───── GIVEN TEXT ─────

I felt something else too, something other than relief. It felt heavier than just the fatigue of a hard race weekend. I felt exhausted like something had snapped, and a small part of me feared that I would never be able to repeat those “near perfect” races again.

Over the next two years, I never achieved a better result at World Junior trials.

I finished my junior career completely devastated. I felt like a burnt-out failure. I went from being one of the top skiers in the country for my age and having top grades at school, to redefining again and again what rock bottom in both athletics and academics could mean for me. Nothing else mattered, yet at the same time, I couldn’t muster the drive I once had. “Shoot for the moon. Even if you miss, you’ll land amongst the stars,” they say. Nope, I hadn’t even made it through the atmosphere and had already crash landed back on earth in a fiery wreck. Thanks, physics.

I no longer believed in myself. I didn’t understand anything about my training or why I wasn’t racing fast. I struggled a great deal with my mental health, and among other things, believed I wasn’t physically talented enough to succeed as a cross country skier.

───── PROVIDED INFORMATION ─────

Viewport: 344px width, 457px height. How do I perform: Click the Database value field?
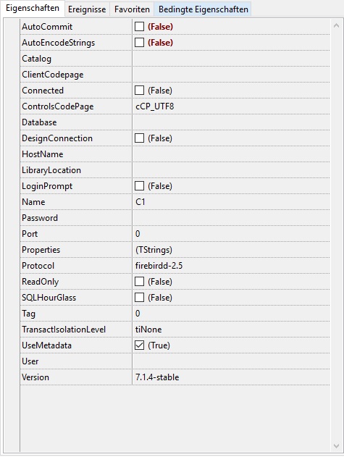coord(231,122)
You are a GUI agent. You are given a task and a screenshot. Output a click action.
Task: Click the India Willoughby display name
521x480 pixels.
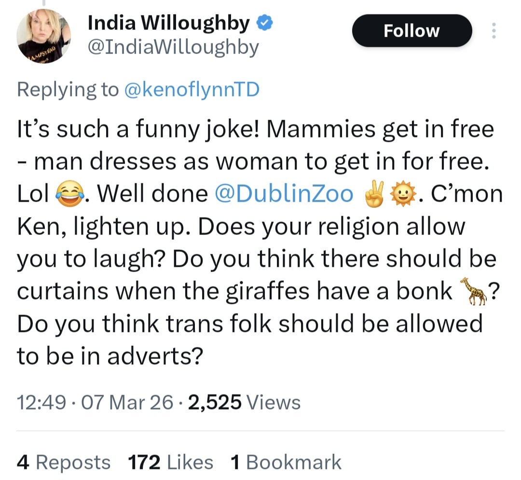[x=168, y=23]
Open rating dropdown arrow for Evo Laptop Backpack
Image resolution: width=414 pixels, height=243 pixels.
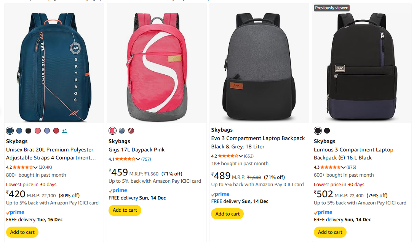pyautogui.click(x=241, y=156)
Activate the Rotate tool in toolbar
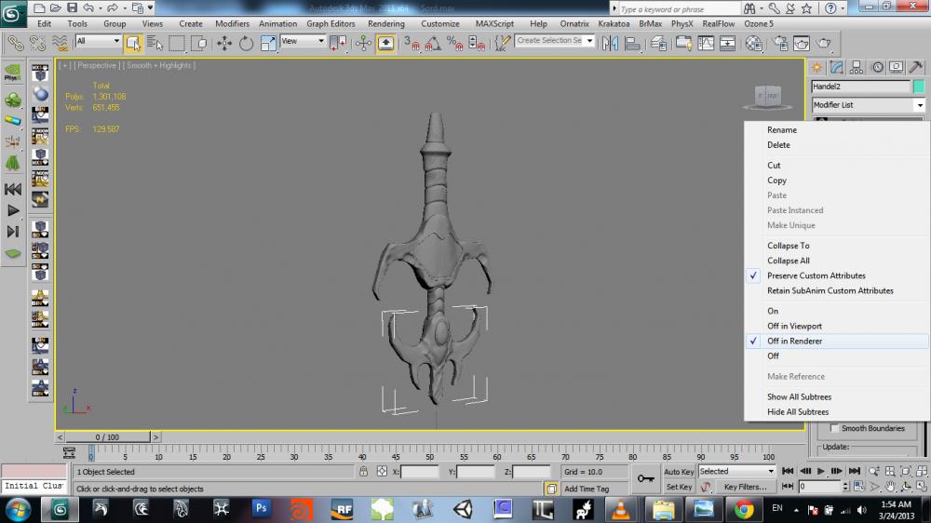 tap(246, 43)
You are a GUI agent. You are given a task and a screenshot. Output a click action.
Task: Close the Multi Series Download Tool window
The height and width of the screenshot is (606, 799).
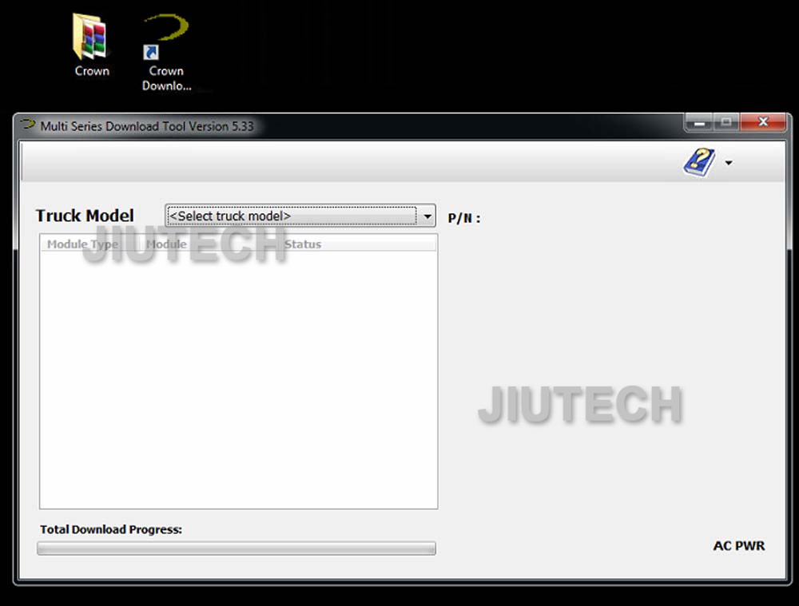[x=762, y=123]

─────

PROBLEM DESCRIPTION - Write out the passage about junior cross country skiing again, in full and without any changes. The records aren't needed for anything here.

OUTPUT OF THE TASK -
I felt something else too, something other than relief. It felt heavier than just the fatigue of a hard race weekend. I felt exhausted like something had snapped, and a small part of me feared that I would never be able to repeat those “near perfect” races again.

Over the next two years, I never achieved a better result at World Junior trials.

I finished my junior career completely devastated. I felt like a burnt-out failure. I went from being one of the top skiers in the country for my age and having top grades at school, to redefining again and again what rock bottom in both athletics and academics could mean for me. Nothing else mattered, yet at the same time, I couldn’t muster the drive I once had. “Shoot for the moon. Even if you miss, you’ll land amongst the stars,” they say. Nope, I hadn’t even made it through the atmosphere and had already crash landed back on earth in a fiery wreck. Thanks, physics.

I no longer believed in myself. I didn’t understand anything about my training or why I wasn’t racing fast. I struggled a great deal with my mental health, and among other things, believed I wasn’t physically talented enough to succeed as a cross country skier.